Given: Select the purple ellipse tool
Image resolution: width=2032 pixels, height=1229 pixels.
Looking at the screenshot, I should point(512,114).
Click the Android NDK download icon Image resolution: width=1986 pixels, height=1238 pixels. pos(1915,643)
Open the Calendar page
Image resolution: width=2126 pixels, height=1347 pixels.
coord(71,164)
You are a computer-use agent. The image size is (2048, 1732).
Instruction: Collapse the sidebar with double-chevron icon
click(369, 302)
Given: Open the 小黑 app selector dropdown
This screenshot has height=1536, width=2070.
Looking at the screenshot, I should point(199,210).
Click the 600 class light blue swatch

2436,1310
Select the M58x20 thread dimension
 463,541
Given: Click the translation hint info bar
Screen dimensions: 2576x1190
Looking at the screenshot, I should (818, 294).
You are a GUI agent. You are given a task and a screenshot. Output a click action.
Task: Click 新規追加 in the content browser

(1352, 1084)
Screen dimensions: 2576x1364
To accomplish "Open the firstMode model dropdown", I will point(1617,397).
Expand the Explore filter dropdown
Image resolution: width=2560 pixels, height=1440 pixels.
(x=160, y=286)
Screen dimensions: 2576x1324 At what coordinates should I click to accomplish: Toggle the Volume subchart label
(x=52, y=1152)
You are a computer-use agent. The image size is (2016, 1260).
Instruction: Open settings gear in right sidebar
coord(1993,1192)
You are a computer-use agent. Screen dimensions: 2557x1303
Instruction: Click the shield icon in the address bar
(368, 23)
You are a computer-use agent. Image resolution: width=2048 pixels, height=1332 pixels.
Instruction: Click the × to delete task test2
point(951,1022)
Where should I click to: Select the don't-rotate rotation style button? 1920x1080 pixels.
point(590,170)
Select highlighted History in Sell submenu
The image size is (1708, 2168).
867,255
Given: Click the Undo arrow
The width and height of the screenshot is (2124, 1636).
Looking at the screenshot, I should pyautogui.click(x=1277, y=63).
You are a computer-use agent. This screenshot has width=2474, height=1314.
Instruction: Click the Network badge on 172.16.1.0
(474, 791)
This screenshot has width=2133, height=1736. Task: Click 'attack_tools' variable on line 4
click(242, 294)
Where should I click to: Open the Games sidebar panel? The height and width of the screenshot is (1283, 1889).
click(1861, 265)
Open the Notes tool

• **What the task asks**
Repeat the listing above in full, exactly as given.

• **Result of this exercise**
Given: Select the purple ellipse tool
Image resolution: width=2032 pixels, height=1229 pixels.
Looking at the screenshot, I should point(512,114).
Click the Android NDK download icon Image resolution: width=1986 pixels, height=1238 pixels. pos(1915,643)
Open the Calendar page
Image resolution: width=2126 pixels, height=1347 pixels.
coord(71,164)
You are a computer-use agent. The image size is (2048, 1732).
Instruction: Collapse the sidebar with double-chevron icon
click(369, 302)
Given: Open the 小黑 app selector dropdown
This screenshot has height=1536, width=2070.
Looking at the screenshot, I should point(199,210).
Click the 600 class light blue swatch

2436,1310
Select the M58x20 thread dimension
 463,541
Given: Click the translation hint info bar
Screen dimensions: 2576x1190
Looking at the screenshot, I should (818, 294).
You are a GUI agent. You are given a task and a screenshot. Output a click action.
Task: Click 新規追加 in the content browser

(1352, 1084)
Screen dimensions: 2576x1364
To accomplish "Open the firstMode model dropdown", I will point(1617,397).
Expand the Explore filter dropdown
Image resolution: width=2560 pixels, height=1440 pixels.
(x=160, y=286)
Screen dimensions: 2576x1324 At what coordinates should I click to accomplish: Toggle the Volume subchart label
(x=52, y=1152)
You are a computer-use agent. The image size is (2016, 1260).
Instruction: Open settings gear in right sidebar
coord(1993,1192)
You are a computer-use agent. Screen dimensions: 2557x1303
Instruction: Click the shield icon in the address bar
(368, 23)
You are a computer-use agent. Image resolution: width=2048 pixels, height=1332 pixels.
Instruction: Click the × to delete task test2
point(951,1022)
Where should I click to: Select the don't-rotate rotation style button? 1920x1080 pixels.
point(590,170)
Select highlighted History in Sell submenu
The image size is (1708, 2168).
867,255
Given: Click the Undo arrow
The width and height of the screenshot is (2124, 1636).
Looking at the screenshot, I should pyautogui.click(x=1277, y=63).
You are a computer-use agent. This screenshot has width=2474, height=1314.
Instruction: Click the Network badge on 172.16.1.0
(474, 791)
This screenshot has width=2133, height=1736. Task: Click 'attack_tools' variable on line 4
click(242, 294)
Where should I click to: Open the Games sidebar panel? The height and width of the screenshot is (1283, 1889).
click(1861, 265)
Open the Notes tool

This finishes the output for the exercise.